In the article on distributor audits below, what percentage of the distributor invoices analyzed by Buyers Edge had at least one overcharge?

**Passage**.

-=-=-

QSR money-saver: The overlooked elements of distributor audits
Distributors and vendor invoices may be the source of quite a bit of lost cash, according to an analysis of more than $3 billion in distributor invoices completed by business management consultancy, Buyers Edge. The company found that an eye-popping 35 percent of those invoices had at least one overcharge, which is about 35 percent too many in most restaurant operators' minds.
That finding underscores the value of auditing these business documents regularly right along with receipts and the other revenue records so vital to QSR operation since those overcharges are certainly revenue, too. Unfortunately, in those 35 percent, however, it was lost revenue.
Invoice auditing: The additional steps that save real money
This type of audit goes beyond just ensuring that the price on your purchase order matches the incoming invoice. True invoice auditing also ensures that the price restaurant management is quoted is, in fact, the correct price.

-=-=-

**Source material**.
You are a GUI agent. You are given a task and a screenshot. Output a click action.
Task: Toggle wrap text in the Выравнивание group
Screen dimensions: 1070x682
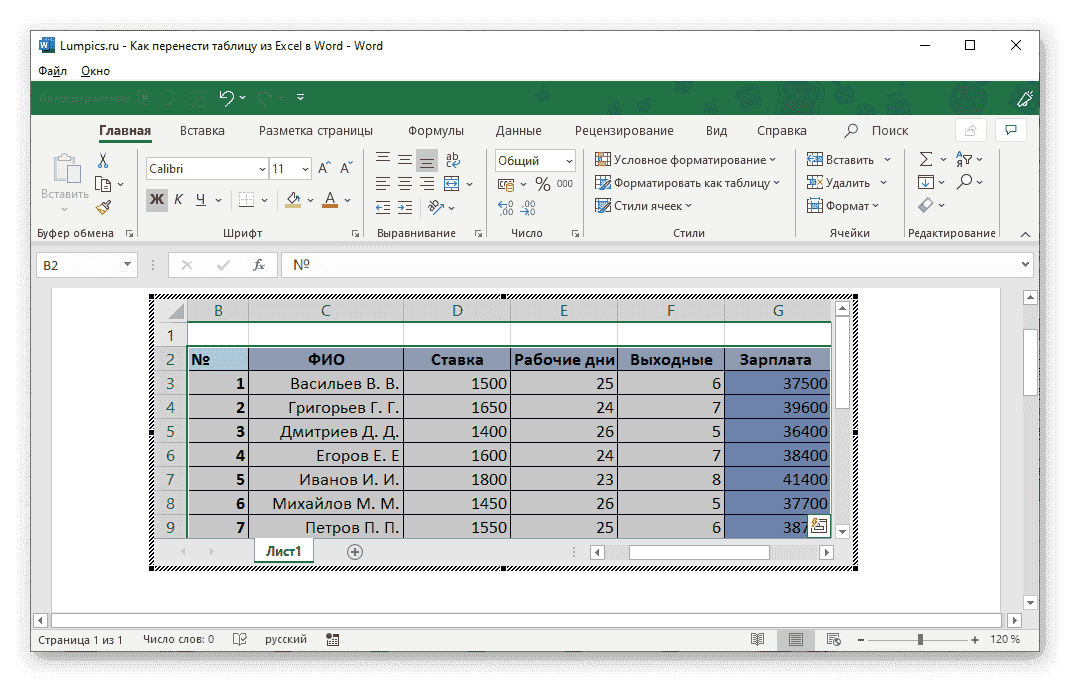coord(453,161)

-=-=-

**Task output**.
35 percent